One to One with Steve Wozniak


World-changing innovation is impossible without drive and imagination, says Wozniak

The name Apple is still considered synonymous with innovation worldwide and the presence of the company’s co-founder, Steve Wozniak, at The Government Summit 2015, in the Year of Innovation, drew considerable interest and interaction.

Wozniak, whose session was moderated by CNN’s Richard Quest, spoke about how he and the other Steve, Jobs, built on their friendship, mutual respect, and their complementary talents to create world-beating products and what is today the world’s most valuable listed company by market capitalization.

“I was always the geek who loved to build products that were the world’s first. Steve [Jobs] was the guy who would turn them into cash,” Wozniak said.

The Apple co-founder said he was proud to build the Apple II, a product that was so advanced that even Hewlett-Packard engineers respected it. “It would change the world,” Wozniak said, “and go on to become Apple’s sole source of income for the first 10 years. I built that single-handed – the hardware, the software, everything.”

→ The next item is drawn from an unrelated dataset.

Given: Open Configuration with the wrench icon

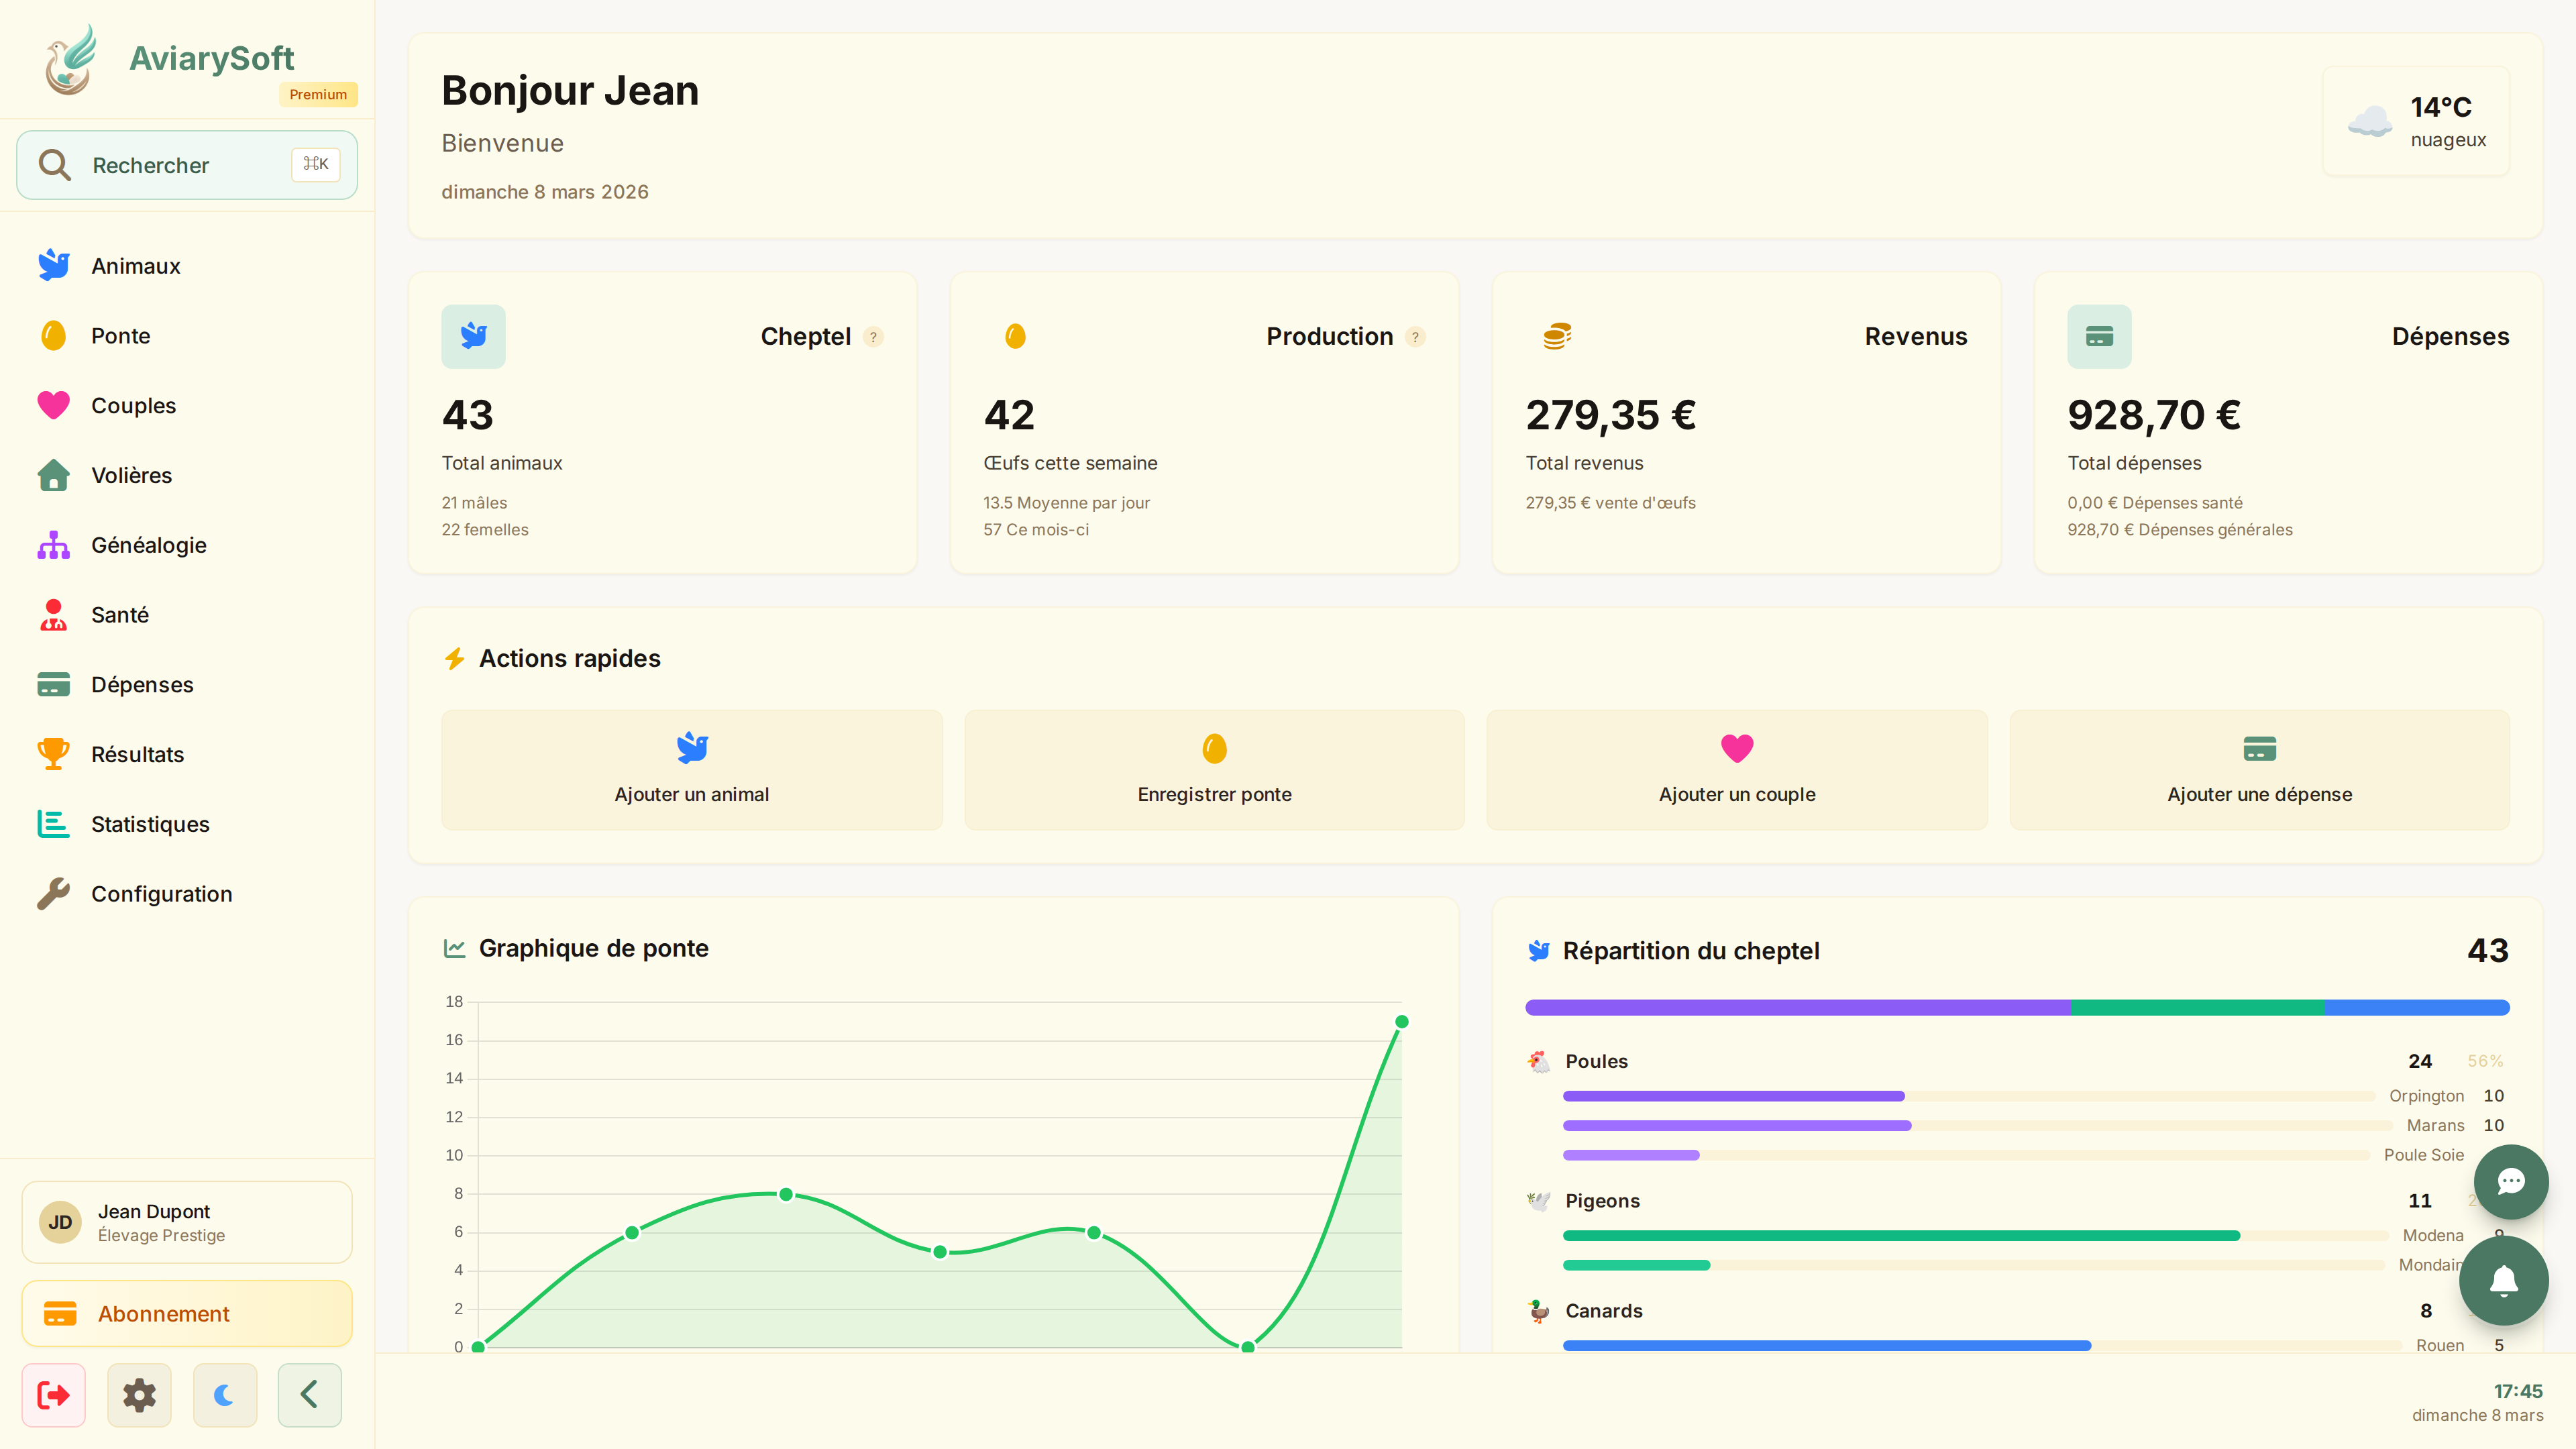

Innovation was the hallmark of the Apple II. It was the first desktop computing device with color, games, “it had everything that no other device had at the time”, at a cost that anyone could afford.

The corporatization of Apple had a negative effect on innovation, he said, pointing at the failure of the first Macintosh model. The early rapid growth of the company after it went public resulted in systems and processes that were so rigid that it was difficult for innovative engineers to bring good ideas to market, he said.